44:00 – It took a lot of time and financial resources to develop the app, and that is why there is a small price for the app. Also, there are no ads, it is a one-time lifetime cost, it is not connected to Facebook or collecting of personal information, and it can run whether you are connected to the internet or not. Some people like to use your earbuds. It is important to use the volume controls to make the sound as quiet as possible. Like a distant foghorn. The app can also do structured naps.

47:10 – Michael shares sleep advice from his decades of experience. Occasional bouts of insomnia are perfectly normal. Sleep gimmicks do not work. He strongly encourages people to give CBTi a chance. It is a lot of work but well worth the effort. Let your regular doctor know about anything about your sleep if you’re struggling. There may be a associations between your medical condition and medications and sleep that you are not aware of. If you find that you get to sleep well but you are frequently waking up to the night, that could be an indication that there is a sleep disorder that needs attention and you should bring it up with your doctor.

51:30 – Michael’s 30 second YouTube video vision: Don’t buy into the message that you need 8 hours of sleep every night. We are all different, and there’s no good evidence that people in past generations slept no more than about six hours or so. So don’t pay heed to the message, and then get anxious about it, and turn to sleeping pills or alcohol as a solution.

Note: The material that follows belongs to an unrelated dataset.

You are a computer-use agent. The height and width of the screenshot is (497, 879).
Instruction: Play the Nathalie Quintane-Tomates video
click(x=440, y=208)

52:00 – Something listeners can do today to sleep better tonight to feel and function better tomorrow. Go to Michael’s website sleeponq.com. He has a lot of resources available.  A helpful behavior is to read with an incandescent light source next to you until you feel truly sleepy before you put yourself in bed. The same goes in the middle of the night if you have trouble getting back to sleep. It takes your mind somewhere, and removes the focus from sleep.